## TASK
Please copy the records from the line with "Given: Click the wrench icon for ツール" to the line with "The height and width of the screenshot is (827, 1169).", both lines included, and leave the pictures out.

— start RECORDS SUPPLIED —

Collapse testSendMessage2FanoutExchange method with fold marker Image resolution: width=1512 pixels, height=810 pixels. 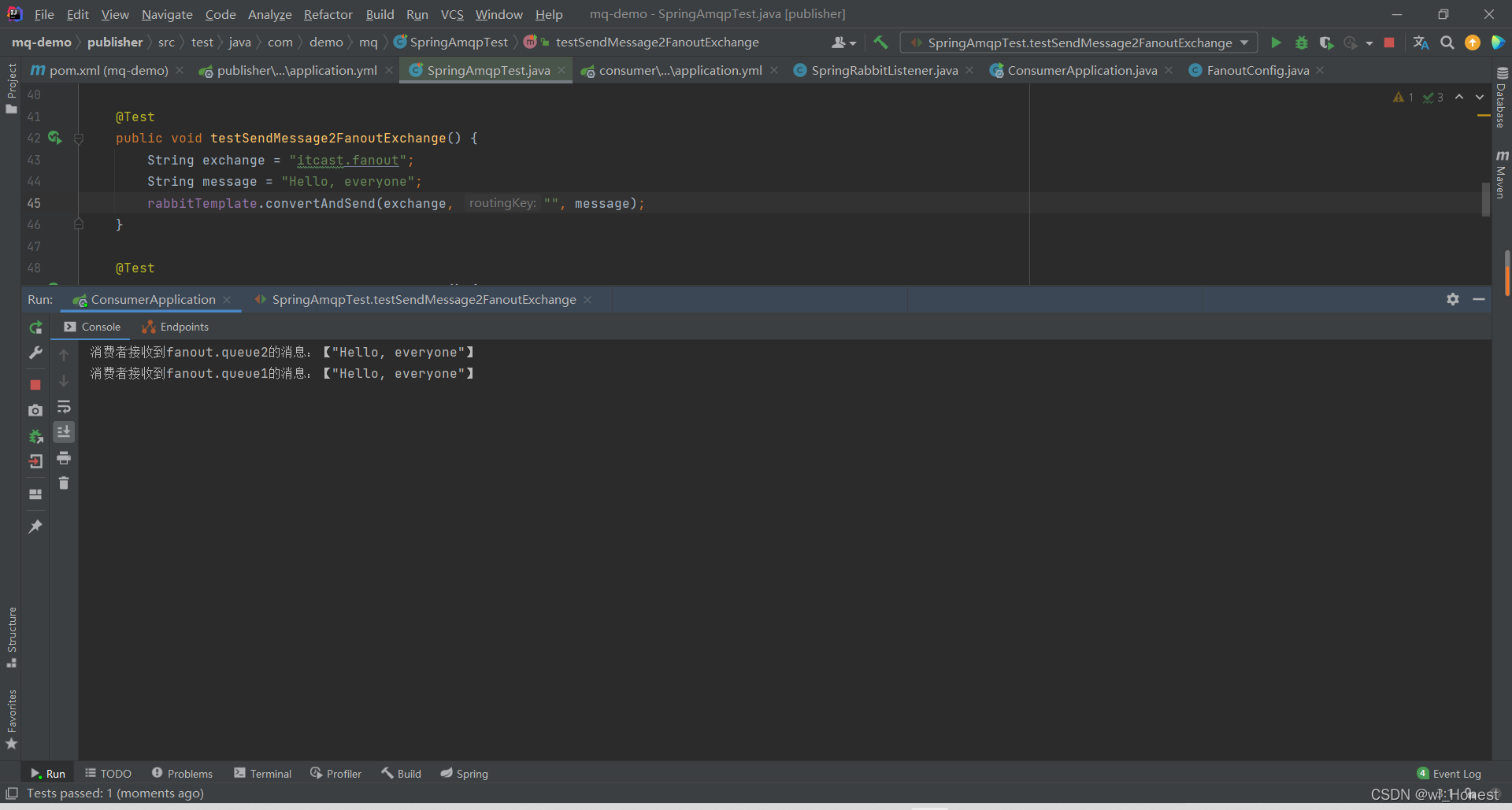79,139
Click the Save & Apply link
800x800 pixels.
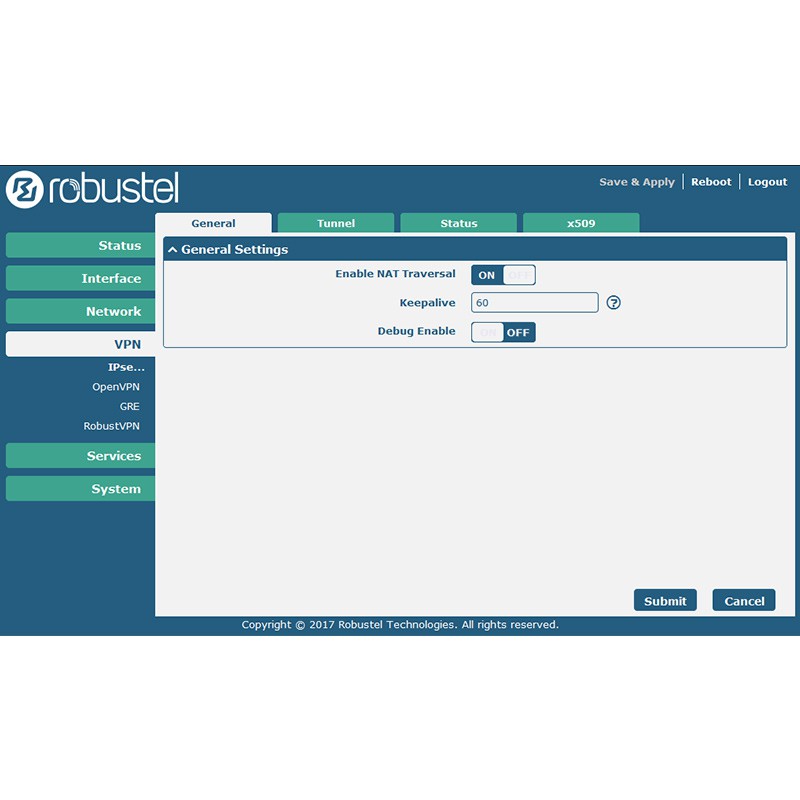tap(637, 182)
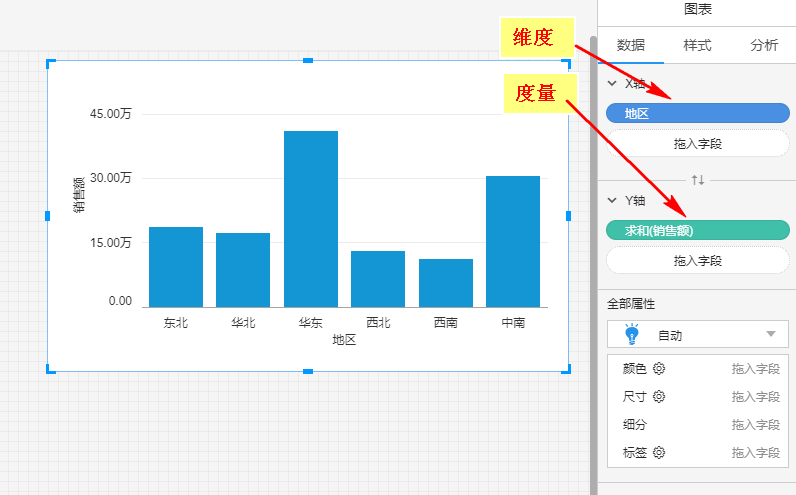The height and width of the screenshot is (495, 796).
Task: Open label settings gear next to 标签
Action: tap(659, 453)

— end RECORDS SUPPLIED —
— start RECORDS SUPPLIED —

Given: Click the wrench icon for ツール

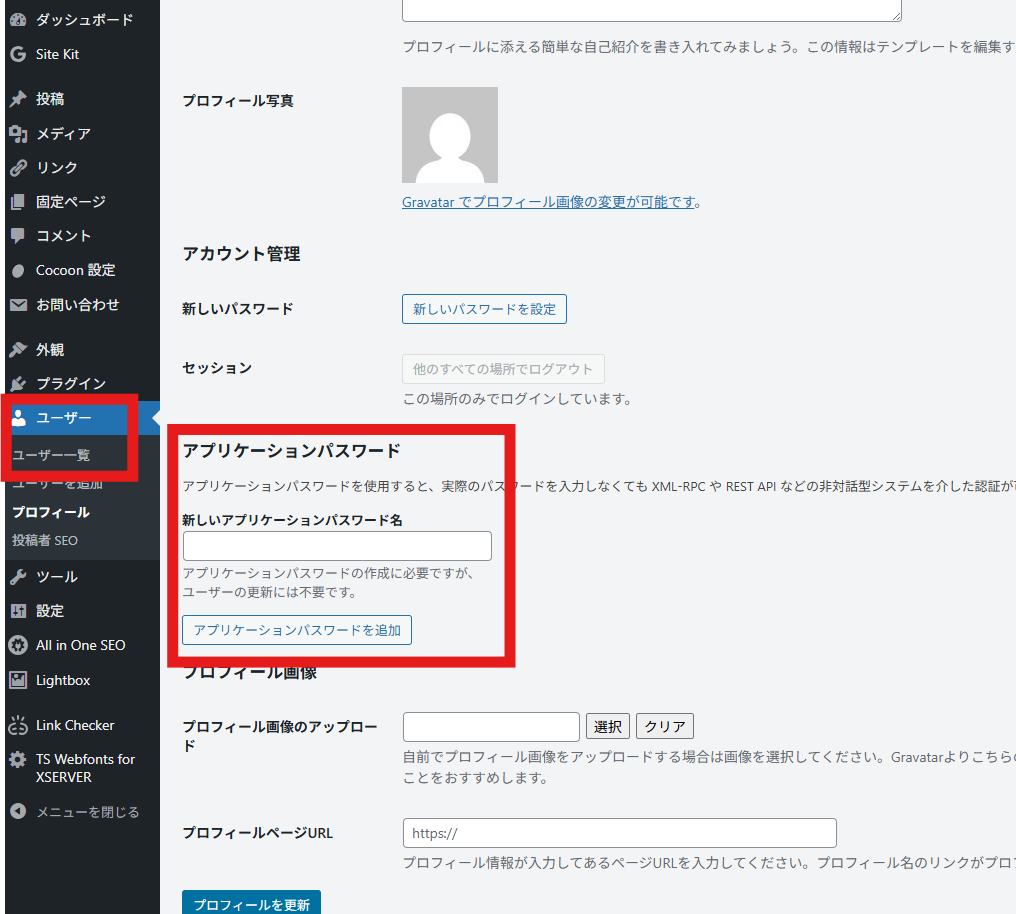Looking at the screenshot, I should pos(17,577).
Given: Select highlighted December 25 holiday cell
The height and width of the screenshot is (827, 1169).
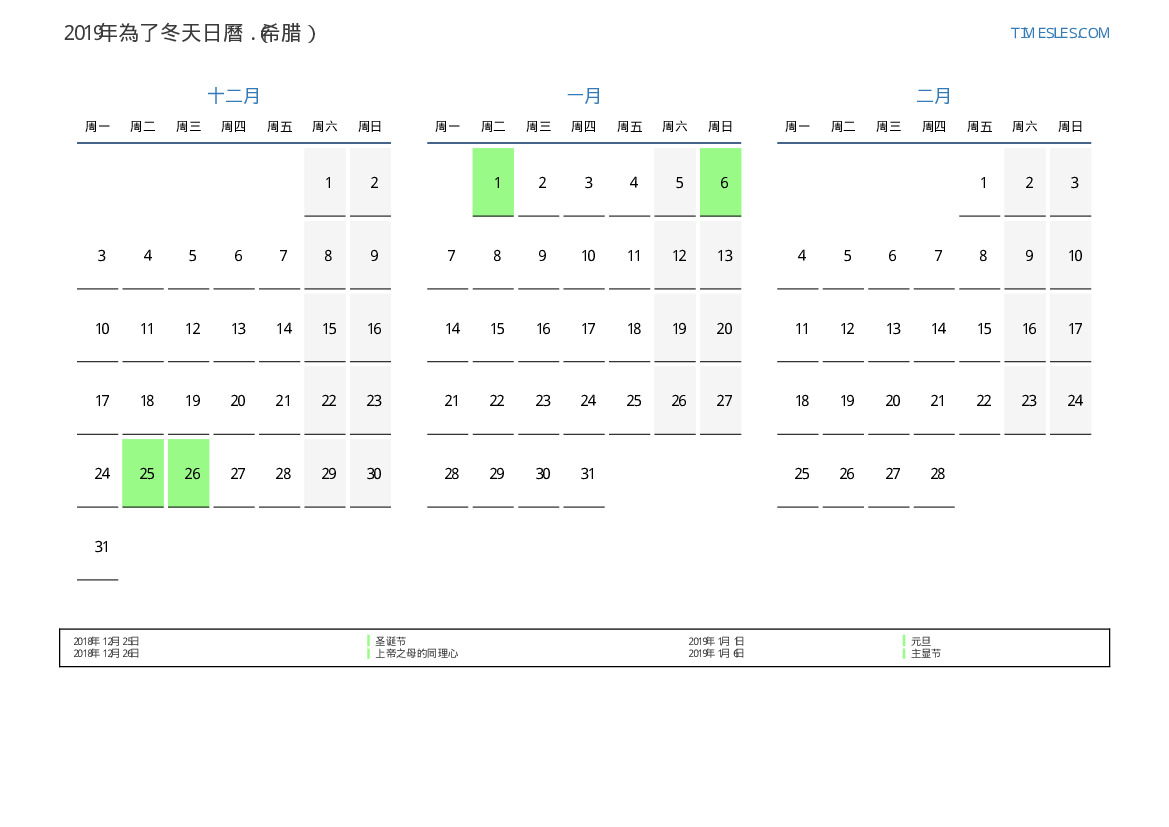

— end RECORDS SUPPLIED —

## EXPECTED ANSWER
Given: Click the wrench icon for ツール

Looking at the screenshot, I should pos(17,577).
Given: Select highlighted December 25 holiday cell
The height and width of the screenshot is (827, 1169).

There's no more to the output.